Personalised, image-guided, noninvasive brain stimulation in gliomas: Rationale, challenges and opportunities
Giulia Sprugnoli,
Simone Rossi,
Alexander Rotenberg,
Alvaro Pascual-Leone,
Georges El-Fakhri,
Alexandra J. Golby,
Emiliano Santarnecchi
Affiliations
Giulia Sprugnoli
Berenson-Allen Center for Noninvasive Brain Stimulation, Beth Israel Deaconess Medical Center, Harvard Medical School, Boston, MA, USA; Radiology Unit, Department of Medicine and Surgery, University of Parma, Parma, Italy; Image Guided Neurosurgery laboratory, Department of Neurosurgery and Radiology, Brigham and Women's Hospital, Harvard Medical School, Boston, MA, USA; Brain investigation and Neuromodulation Laboratory (Si-BIN Lab), Department of Medicine, Surgery and Neuroscience, Neurology and Clinical Neurophysiology Unit, University of Siena, Siena, Italy
Simone Rossi
Brain investigation and Neuromodulation Laboratory (Si-BIN Lab), Department of Medicine, Surgery and Neuroscience, Neurology and Clinical Neurophysiology Unit, University of Siena, Siena, Italy
Alexander Rotenberg
Department of Neurology and Division of Epilepsy and Clinical Neurophysiology, Boston Children's Hospital, Harvard Medical School, Boston, MA, USA
Alvaro Pascual-Leone
Hinda and Arthur Marcus Institute for Aging Research and Center for Memory Health, Hebrew Senior Life, Boston, MA, USA; Guttmann Brain Health Institute, Institut Guttmann, Universitat Autonoma, Barcelona, Spain
Georges El-Fakhri
Gordon Center for Medical Imaging, Department of Radiology, Massachusetts General Hospital, Harvard Medical School, Boston, MA, USA
Alexandra J. Golby
Image Guided Neurosurgery laboratory, Department of Neurosurgery and Radiology, Brigham and Women's Hospital, Harvard Medical School, Boston, MA, USA
Emiliano Santarnecchi
Berenson-Allen Center for Noninvasive Brain Stimulation, Beth Israel Deaconess Medical Center, Harvard Medical School, Boston, MA, USA; Corresponding author.

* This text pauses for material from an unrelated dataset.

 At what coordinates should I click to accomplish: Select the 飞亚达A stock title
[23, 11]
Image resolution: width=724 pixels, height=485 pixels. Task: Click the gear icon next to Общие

Malignant brain tumours are among the most aggressive human cancers, and despite intensive efforts made over the last decades, patients’ survival has scarcely improved. Recently, high-grade gliomas (HGG) have been found to be electrically integrated with healthy brain tissue, a communication that facilitates tumour mitosis and invasion. This link to neuronal activity has provided new insights into HGG pathophysiology and opened prospects for therapeutic interventions based on electrical modulation of neural and synaptic activity in the proximity of tumour cells, which could potentially slow tumour growth. Noninvasive brain stimulation (NiBS), a group of techniques used in research and clinical settings to safely modulate brain activity and plasticity via electromagnetic or electrical stimulation, represents an appealing class of interventions to characterise and target the electrical properties of tumour-neuron interactions. Beyond neuronal activity, NiBS may also modulate function of a range of substrates and dynamics that locally interacts with HGG (e.g., vascular architecture, perfusion and blood-brain barrier permeability). Here we discuss emerging applications of NiBS in patients with brain tumours, covering potential mechanisms of action at both cellular, regional, network and whole-brain levels, also offering a conceptual roadmap for future research to prolong survival or promote wellbeing via personalised NiBS interventions.